Loved Seven's speech at the end towards Janeway after her sentence was doled out. She didn't have a choice in the collective any more than she had a choice with Voyager. But she clearly had her own mind and it was...inspiring to see her express it. All Janeway could retort with was "As you were".

Frankly they should have mutinied back in the pilot just before she destroyed the array. That's really where the bad decisions began for this crew.

This was an awesome ep regarding Species 8472. It didn't showcase them as total monsters despite their fearsome appearance. In fact, knowing they were the ones being attacked by first the Borg and now the Hirogen we can't really fault its actions. I think of poor Ripley from Aliens whenever I think of species 8472. First impressions will dictate your actions towards a race. But all this 8472 alien wanted to do was return to fluidic space.
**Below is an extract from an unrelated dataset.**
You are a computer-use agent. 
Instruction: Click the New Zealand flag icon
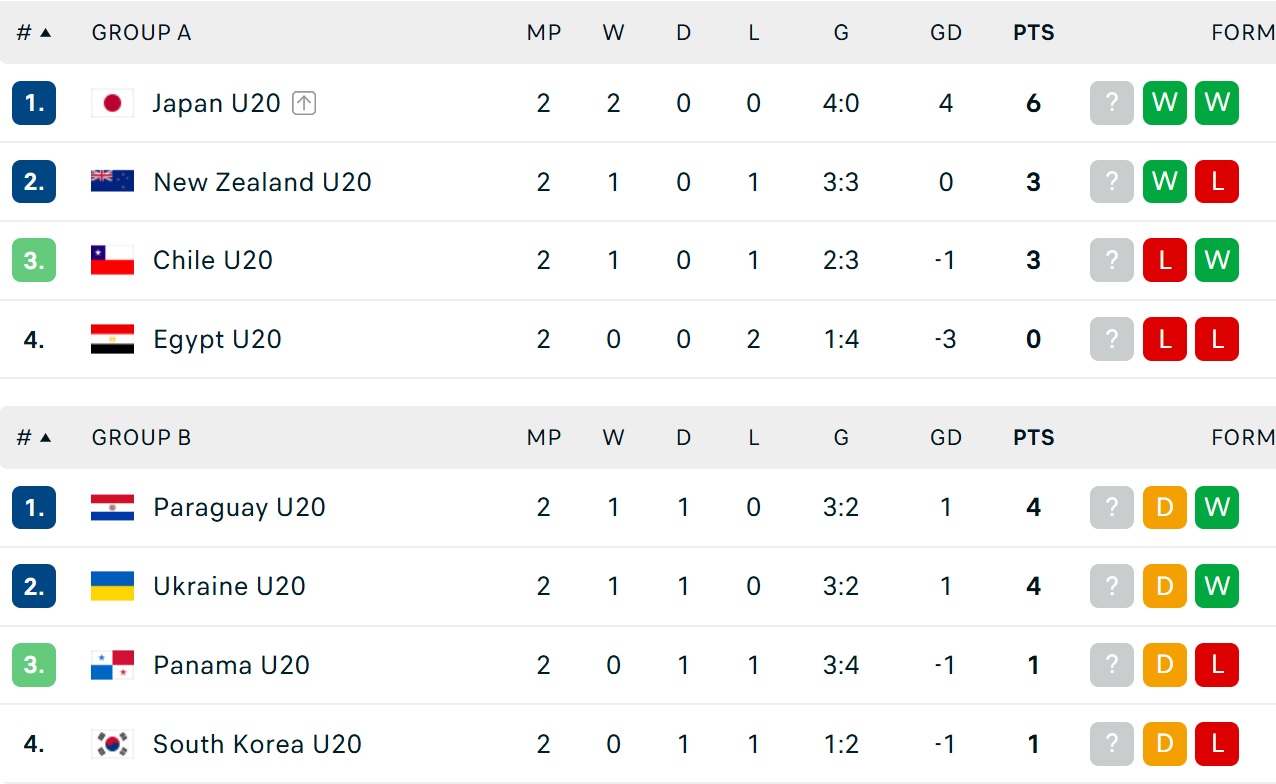(112, 181)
But I still wasn't crazy about their story in S5's In the Flesh. The storyline would have been awesome if it were another species. It didn't really fit with 8472 tho.

I never really found the Hirogen to be all that interesting. No moreso than the Ka-zon. Tony Todd, however, did essay the role quite well. Still, I didn't find them to be as nearly as fascinating as their prey.

The pacing and the storyline itself were first rate in spite of Janeway's pious posturing and decisions that nearly turned the crew into flotsam. Oh yeah, and puttng the Hirogen hot on their trail. 3.5 stars is doable.
Diamond Dave
Sun, Feb 14, 2016, 9:16am (UTC -6)
Excellent intro featuring the marvelous Tony Todd, who actually serves to give the Hirogen just a little more nuance than previously. Species 8472 is always a crowd pleaser of course, and the action is just different enough (eg the suits) to make it all interesting.

But it's the conflict between Seven and Janeway that is the real highlight. It's great to see two strong characters butting heads, and the fact that Janeway doesn't win the argument through the mere force of her moral convictions but is met with a flat rejection of the idealistic approach with a flatly pragmatic one makes for a wonderful concluding scene.

Yet another good episode (The 10th 2.5 or above rated episode in a row, equaling the record for any series in my re-watch so far). 3.5 stars.
icarus32soar
Fri, Feb 19, 2016, 8:53am (UTC -6)
Totally agree with Petrus. Janeway is a disaster on legs. "Erratic, conflicted, disorganised." Ring a bell? Seven of Nine is the single best thing on Voyager, possibly in the whole of ST, no small thanx to Jeri Ryan's screen presence and natural talent for under-delivering rather than over-deliveting her lines. She is consistently pitch perfect and has an extraordinary range.
Void
Thu, Apr 7, 2016, 11:21pm (UTC -6)
I really liked this episode for the conflict between Seven and Janeway. And I think I never hated Janeway most. I rewatch Voyager for the third time or so now, and I never particularily liked Janeway, but now that I am older I really start to hate her. She is just a bully, abusing her position to impose her judgement on everyone. Seven says it best at the end. Janeway wants to form her into a carbon copy of herself, and she gets punished if she does not obey. Now, I understand that on any ship you need a clear chain of command, and in the end, the captain gives the orders. But that does not mean that the crew has to follow their captain blindly. Janeway acted in the most illogical and dangerous way, stubborn to the point of blindness. This episode could have been a great moral dilemma if the odds weren't so in favour of the hirogen. She is a bad captain because she puts her morals above anything, regardless of the circumstances. And it is not that she struggled with the decision to kill her crew (which was essentially what she was doing), she acted like a religious zealot, principle above all else. I know that it is a Star Trek motto to help those in need, but there is a point where that is just not possible without killing yourself. And in the end they still got lucky that the hirogen just turned away after they got their prey. They could just as easily have destroyed the Voyager, especially after she offended them the way she did (by stealing their prey). It is also Star Fleet custom to respect other cultures, is it not?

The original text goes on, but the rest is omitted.